__MATERIAL PROVIDED__:
"""

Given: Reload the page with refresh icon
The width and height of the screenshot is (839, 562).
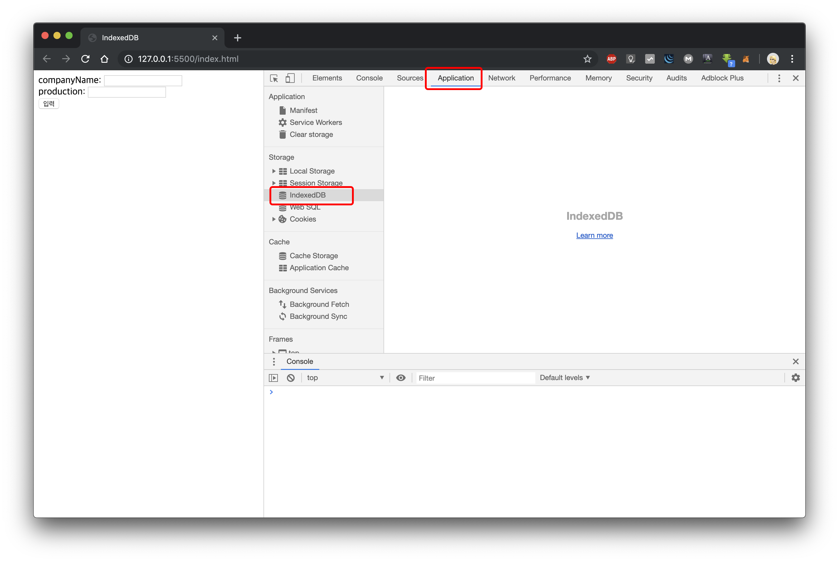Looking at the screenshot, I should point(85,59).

"""
"""

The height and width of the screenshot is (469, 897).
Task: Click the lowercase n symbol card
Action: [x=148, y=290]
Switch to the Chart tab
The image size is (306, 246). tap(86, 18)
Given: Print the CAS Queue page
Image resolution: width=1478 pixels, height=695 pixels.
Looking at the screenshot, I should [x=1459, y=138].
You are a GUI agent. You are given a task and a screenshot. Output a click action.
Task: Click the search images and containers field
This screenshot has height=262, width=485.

"""
"""

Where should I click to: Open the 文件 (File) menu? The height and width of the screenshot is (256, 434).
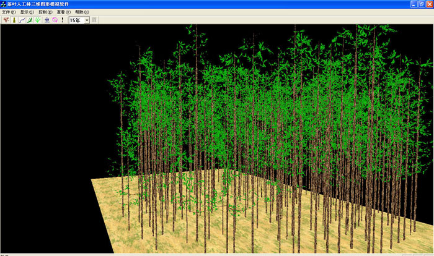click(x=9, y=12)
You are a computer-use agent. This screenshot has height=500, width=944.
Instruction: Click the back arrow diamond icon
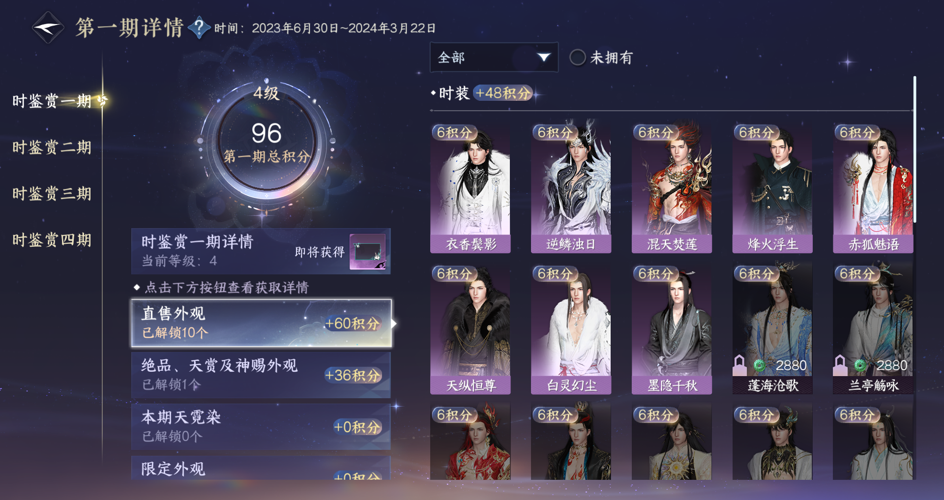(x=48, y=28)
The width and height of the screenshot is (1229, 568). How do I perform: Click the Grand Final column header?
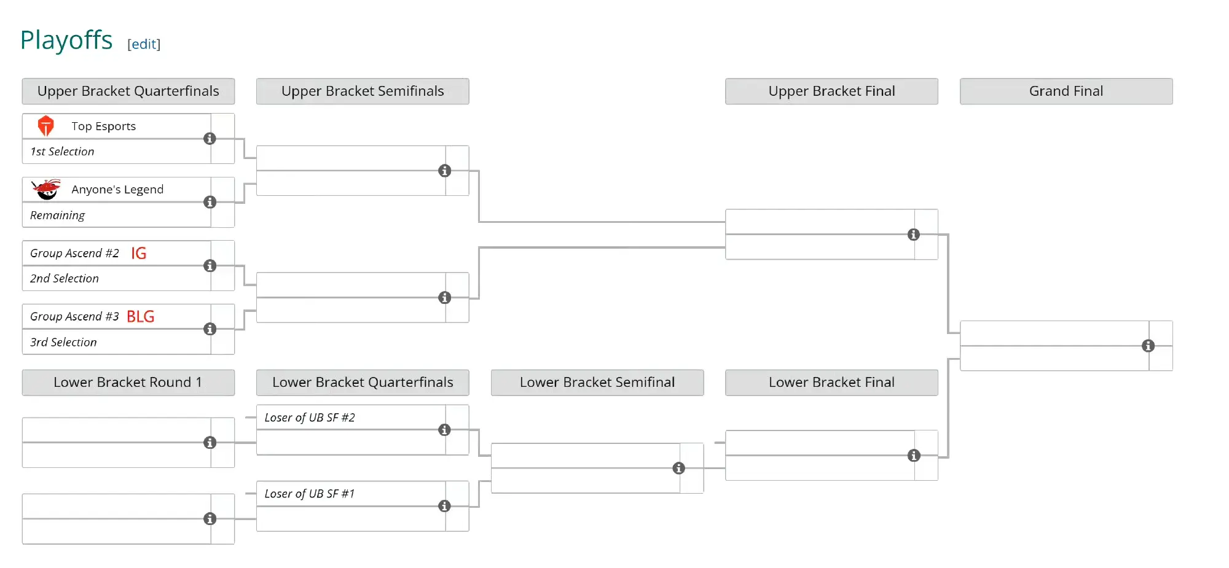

"""

Express the listing from the line with "Given: Reload the page with refresh icon" to the line with "Looking at the screenshot, I should point(85,59)." as a Markdown table with the columns Row and Line, omitting blank lines and leaving out the pictures.

| Row | Line |
|---|---|
| 1 | Given: Reload the page with refresh icon |
| 2 | The width and height of the screenshot is (839, 562). |
| 3 | Looking at the screenshot, I should point(85,59). |